O ex-porta-voz da Segurança Interna, Alex Howard, chamou as mensagens de “uso inapropriado dos canais oficiais do governo”.
“Os americanos não partilham uma religião”, acrescentou Alex Nowrasteh, vice-presidente sénior de política do Cato Institute, um think tank libertário. “Nosso Estado é laico.”
Funcionários do governo responderam às críticas e aos pedidos de comentários com “Feliz Natal”.
Quase dois terços dos americanos se identificam como cristãos, de acordo com o mais recente estudo de cenário religioso do Pew Research Center. Isto reflecte um declínio de cerca de 16 pontos em relação a 20 anos atrás, enquanto a maior percentagem de americanos que não se identificam com nenhuma religião aumentou mais de 13 pontos, para 29 por cento este ano.
Quase um em cada quatro americanos identifica-se como cristão evangélico, mas desempenhou um papel crucial nas eleições presidenciais de Trump, incluindo cerca de 80 por cento dos eleitores evangélicos brancos em 2024.
Em Fevereiro, o presidente liderou um grupo de trabalho no Departamento de Justiça para “perseguir totalmente a violência e o vandalismo anticristão na nossa sociedade” e “mover céus e terra para defender os direitos dos cristãos e crentes religiosos em todo o país”.

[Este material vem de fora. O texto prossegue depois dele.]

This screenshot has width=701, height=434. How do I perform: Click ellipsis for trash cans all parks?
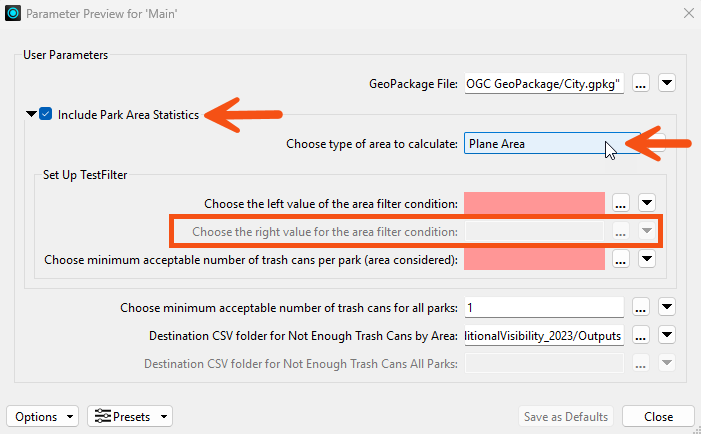641,308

Ele também estabeleceu a Comissão de Liberdade Religiosa no Departamento de Justiça e nomeou a pastora televangelista Paula White-Cain como conselheira sênior do Escritório de Fé da Casa Branca.
O alinhamento da administração Trump com uma base evangélica também é paralelo a um esforço crescente entre grupos de interesses especiais de direita religiosa para direcionar fundos públicos para grupos religiosos e para a educação.
O presidente também prometeu há muito tempo à sua base evangélica que a sua administração trabalharia para revogar o código fiscal que proíbe organizações de caridade isentas de impostos de apoiar ou opor-se a candidatos políticos, o que anularia décadas de leis federais destinadas a impedir que as campanhas utilizassem as igrejas como ferramentas políticas.
No início deste ano, o IRS indicou que permitiria que igrejas e locais de culto apoiassem candidatos políticos no púlpito sem perderem o seu estatuto de isenção fiscal.
No meio de vários casos do Supremo Tribunal apoiados por grupos alinhados com Trump, a juíza liberal Sonia Sotomayor alertou em 2022 que o tribunal de maioria conservadora “continua a desmantelar o muro de separação entre a Igreja e o Estado que os autores lutaram para construir”.
Ele alertou que o tribunal está a tratar a separação entre Igreja e Estado como um “lema constitucional, não um compromisso constitucional”.